Comment

Let’s hope fake news over Corbyn’s exit is eventually true

by Hugo Dixon | 09.02.2017
  • Tweet
  • Share
  • +1
  • LinkedIn 0
  • Email

Jeremy Corbyn has dismissed rumours that he will resign as “fake news”. But the Labour leader’s position looks increasingly weak.

Over 50 MPs rebelled yesterday when he told them to vote in favour of the Article 50 bill. His tweet last night that “real fight starts now” has been mocked mercilessly on social media. After failing to campaign vigorously during the referendum and then handing Theresa May a virtual blank cheque, the leader of the opposition was now promising to fight? Come off it.

Clive Lewis, one of Corbyn’s key allies and somebody seen as a potential future Labour leader, quit the shadow cabinet over the Article 50 vote. What’s more, many of the younger, liberal internationalists who joined the party in excitement when he became leader of the opposition are now disenchanted by his limp pro-Europeanism.

If only Corbyn would quit. Britain would then have an opposition better able to hold the government to account as it charges towards a hard, destructive Brexit.

Of course, Labour doesn’t have enough MPs on its own to stop the Tories in their tracks. And, even with a new leader, the party would be split. Although MPs in London and other big cities represent constituencies that voted to Remain in the EU, others represent constituencies that voted Leave and fear UKIP breathing down their necks.

That said, almost anybody but Corbyn would be a stronger leader of the opposition. At present, May has little to fear even from driving the economy over a cliff, as it’s hard to see the voters choosing Corbyn as the next prime minister.

If there was a different Labour leader, the Tories’ calculations might start to change. They would start to fear they could lose power. If May came back from her Brexit negotiations with a bad deal or no deal at all, Labour might be able to get enough support to tell her to go back to the negotiating table. That could provoke a political crisis, leading perhaps to her resignation or a snap election.

A new Labour leader might also embrace different ways of conducting politics – for example, by being willing to form electoral pacts with other opposition parties and backing proportional representation. Lewis has been a prominent supporter of both ideas. If these became official Labour policy, the Tories’ calculations would change again as they would be more likely to lose power even if they stayed the largest party.

Let’s hope the “fake news” over Corbyn’s departure eventually turns out to be the truth.

  • Tweet
  • Share
  • +1
  • LinkedIn 0
  • Email

7 Responses to “Let’s hope fake news over Corbyn’s exit is eventually true”

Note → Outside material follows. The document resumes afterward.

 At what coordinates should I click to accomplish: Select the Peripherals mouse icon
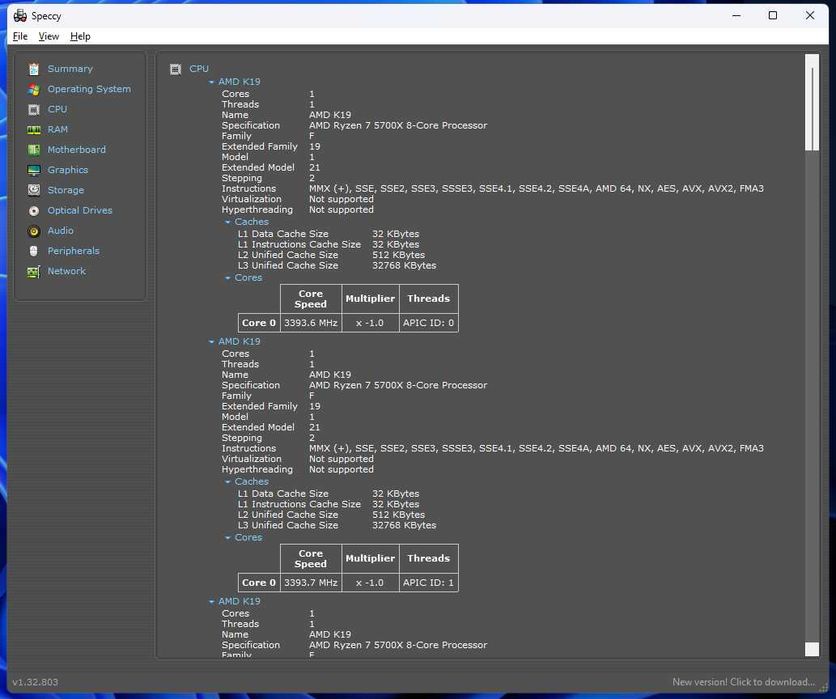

  • A naïve diatribe. Who does Dixon suggest? Lewis? Smith? Starmer was hailed as someone to hold the Tories to account. In this he has been pitiful. The problem has been one in long gestation, starting with Kinnock encouraging middle class MPs for working class areas and the rise of SPADS. Labour have been totally complacent in the rise of UKIP, thinking of them as a Tory problem. To a large degree, Corbyn has inherited a mess and unfortunately he didn’t work his way up the ranks as it were and gain experience. Blair removed anyone with even soft left leanings, so I am afraid the Blairites are paying the price now. You also have people who are reasonably talented like Cooper (though I was unimpressed with her performance under Miliband’s leadership) who are refusing to serve under Corbyn. There is a general dearth of talent within Labour at the moment, and I can’t see where a decent leader is going to come from. Backbenchers and the shadow cabinet in general need to be working far harder to oppose the Government – and smarter. I am not convinced that means working with the opposition though, if you remember the Ed in Alex pocket adverts. I personally think Ed would have worked okay with the SNP, but there you go – but it’s middle England they need to convince and that’s the problem.

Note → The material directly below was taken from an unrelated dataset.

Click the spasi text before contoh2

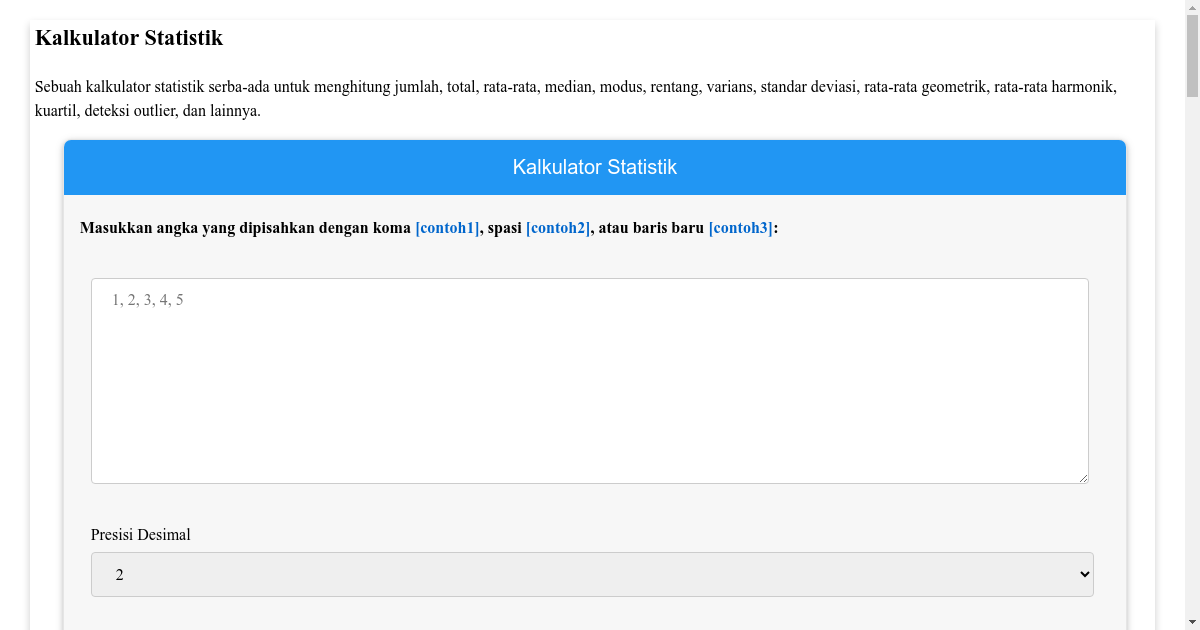tap(504, 228)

    • You’ve said what I would have said Jackie, only much more eloquently. Although I’m a bit puzzled by Corbyn’s tactics over article 50, I think he is in an impossible position. He has n’t got the numbers to defeat the govt, so he has to try and get the best deal possible. And, of course, he has to consider the ‘natural Labour supporters’ supposedly lost by the ‘Metropolitan Elite’. My anger is directed towards the arrogant MPs who have just thrown a fit and walked away from him. They are as much the enemy as the tories.

  • Dear Hugo

    I’m sad to write what follows because I regularly read your pieces with interest, and they were extremely helpful to me as a local StrongerIN and LabourIN campaigner, but here goes!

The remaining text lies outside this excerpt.